Data in this exercise.
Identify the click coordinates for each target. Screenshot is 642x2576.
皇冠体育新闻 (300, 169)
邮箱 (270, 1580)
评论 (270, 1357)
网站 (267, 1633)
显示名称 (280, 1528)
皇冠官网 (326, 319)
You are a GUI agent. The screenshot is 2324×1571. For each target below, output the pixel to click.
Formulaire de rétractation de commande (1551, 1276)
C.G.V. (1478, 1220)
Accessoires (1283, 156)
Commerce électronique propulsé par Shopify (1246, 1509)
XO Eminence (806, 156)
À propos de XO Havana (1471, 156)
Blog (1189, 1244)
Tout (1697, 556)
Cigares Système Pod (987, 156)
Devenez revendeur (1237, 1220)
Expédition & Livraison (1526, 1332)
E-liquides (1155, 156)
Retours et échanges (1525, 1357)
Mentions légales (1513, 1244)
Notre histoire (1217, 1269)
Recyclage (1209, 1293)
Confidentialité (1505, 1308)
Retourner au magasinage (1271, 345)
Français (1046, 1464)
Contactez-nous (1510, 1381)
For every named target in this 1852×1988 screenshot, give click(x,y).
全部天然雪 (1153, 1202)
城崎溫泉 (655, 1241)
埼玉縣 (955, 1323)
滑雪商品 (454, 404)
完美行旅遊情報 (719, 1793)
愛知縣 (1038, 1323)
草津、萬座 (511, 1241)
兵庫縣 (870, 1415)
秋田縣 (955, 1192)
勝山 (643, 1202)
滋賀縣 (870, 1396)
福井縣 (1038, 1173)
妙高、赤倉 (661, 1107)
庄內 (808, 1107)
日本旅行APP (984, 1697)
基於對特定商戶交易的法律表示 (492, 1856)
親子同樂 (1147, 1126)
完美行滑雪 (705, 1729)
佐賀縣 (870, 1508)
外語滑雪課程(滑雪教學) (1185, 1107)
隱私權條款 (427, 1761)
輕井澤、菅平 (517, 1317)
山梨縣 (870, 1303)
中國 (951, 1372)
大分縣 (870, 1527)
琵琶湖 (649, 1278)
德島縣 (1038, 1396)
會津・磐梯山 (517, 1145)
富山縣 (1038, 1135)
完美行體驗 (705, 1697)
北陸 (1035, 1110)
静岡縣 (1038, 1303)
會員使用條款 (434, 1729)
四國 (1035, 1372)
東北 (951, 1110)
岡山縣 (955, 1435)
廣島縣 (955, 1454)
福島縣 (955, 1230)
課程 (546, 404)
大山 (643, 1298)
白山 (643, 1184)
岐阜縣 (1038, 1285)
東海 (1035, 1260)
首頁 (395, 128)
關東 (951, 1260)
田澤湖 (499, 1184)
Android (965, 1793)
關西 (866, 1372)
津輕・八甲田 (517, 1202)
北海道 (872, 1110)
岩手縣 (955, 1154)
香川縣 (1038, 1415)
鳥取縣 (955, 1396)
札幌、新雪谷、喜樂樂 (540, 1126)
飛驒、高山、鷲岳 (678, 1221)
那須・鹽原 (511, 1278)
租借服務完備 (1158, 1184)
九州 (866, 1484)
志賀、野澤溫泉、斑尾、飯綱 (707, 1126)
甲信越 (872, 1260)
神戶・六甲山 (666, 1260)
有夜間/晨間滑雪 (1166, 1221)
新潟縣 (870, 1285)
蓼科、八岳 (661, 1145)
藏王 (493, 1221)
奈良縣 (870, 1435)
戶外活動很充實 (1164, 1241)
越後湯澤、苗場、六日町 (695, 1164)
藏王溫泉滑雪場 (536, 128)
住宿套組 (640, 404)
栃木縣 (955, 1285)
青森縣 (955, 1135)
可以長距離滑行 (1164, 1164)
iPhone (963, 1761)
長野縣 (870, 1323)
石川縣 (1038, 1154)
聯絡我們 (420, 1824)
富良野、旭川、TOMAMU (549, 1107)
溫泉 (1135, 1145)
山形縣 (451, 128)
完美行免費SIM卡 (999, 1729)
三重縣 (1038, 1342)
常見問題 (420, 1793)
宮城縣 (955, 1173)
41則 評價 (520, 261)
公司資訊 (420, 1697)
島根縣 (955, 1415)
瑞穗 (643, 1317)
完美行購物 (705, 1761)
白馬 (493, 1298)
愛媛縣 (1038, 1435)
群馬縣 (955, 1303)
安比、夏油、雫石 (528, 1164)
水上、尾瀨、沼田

What needs to be done. In the listing above, find the line with "草津、萬座 (511, 1241)" and the line with "群馬縣 (955, 1303)"; set down exactly those two lines and every line between them, nothing more.

Solution to this exercise.
草津、萬座 (511, 1241)
兵庫縣 (870, 1415)
秋田縣 (955, 1192)
勝山 (643, 1202)
滋賀縣 (870, 1396)
福井縣 (1038, 1173)
妙高、赤倉 (661, 1107)
庄內 (808, 1107)
日本旅行APP (984, 1697)
基於對特定商戶交易的法律表示 (492, 1856)
親子同樂 (1147, 1126)
完美行滑雪 (705, 1729)
佐賀縣 (870, 1508)
外語滑雪課程(滑雪教學) (1185, 1107)
隱私權條款 (427, 1761)
輕井澤、菅平 (517, 1317)
山梨縣 (870, 1303)
中國 (951, 1372)
大分縣 (870, 1527)
琵琶湖 (649, 1278)
德島縣 (1038, 1396)
會津・磐梯山 (517, 1145)
富山縣 (1038, 1135)
完美行體驗 (705, 1697)
北陸 (1035, 1110)
静岡縣 (1038, 1303)
會員使用條款 (434, 1729)
四國 (1035, 1372)
東北 (951, 1110)
岡山縣 (955, 1435)
廣島縣 (955, 1454)
福島縣 (955, 1230)
課程 (546, 404)
大山 (643, 1298)
白山 (643, 1184)
岐阜縣 (1038, 1285)
東海 (1035, 1260)
首頁 (395, 128)
關東 (951, 1260)
田澤湖 (499, 1184)
Android (965, 1793)
關西 (866, 1372)
津輕・八甲田 (517, 1202)
北海道 (872, 1110)
岩手縣 (955, 1154)
香川縣 (1038, 1415)
鳥取縣 (955, 1396)
札幌、新雪谷、喜樂樂 (540, 1126)
飛驒、高山、鷲岳 (678, 1221)
那須・鹽原 (511, 1278)
租借服務完備 (1158, 1184)
九州 (866, 1484)
志賀、野澤溫泉、斑尾、飯綱 (707, 1126)
甲信越 (872, 1260)
神戶・六甲山 (666, 1260)
有夜間/晨間滑雪 (1166, 1221)
新潟縣 (870, 1285)
蓼科、八岳 (661, 1145)
藏王 (493, 1221)
奈良縣 (870, 1435)
戶外活動很充實 (1164, 1241)
越後湯澤、苗場、六日町 (695, 1164)
藏王溫泉滑雪場 (536, 128)
住宿套組 (640, 404)
栃木縣 (955, 1285)
青森縣 (955, 1135)
可以長距離滑行 (1164, 1164)
iPhone (963, 1761)
長野縣 (870, 1323)
石川縣 (1038, 1154)
聯絡我們 (420, 1824)
富良野、旭川、TOMAMU (549, 1107)
溫泉 (1135, 1145)
山形縣 (451, 128)
完美行免費SIM卡 (999, 1729)
三重縣 (1038, 1342)
常見問題 (420, 1793)
宮城縣 (955, 1173)
41則 評價 (520, 261)
公司資訊 (420, 1697)
島根縣 (955, 1415)
瑞穗 (643, 1317)
完美行購物 (705, 1761)
白馬 (493, 1298)
愛媛縣 (1038, 1435)
群馬縣 (955, 1303)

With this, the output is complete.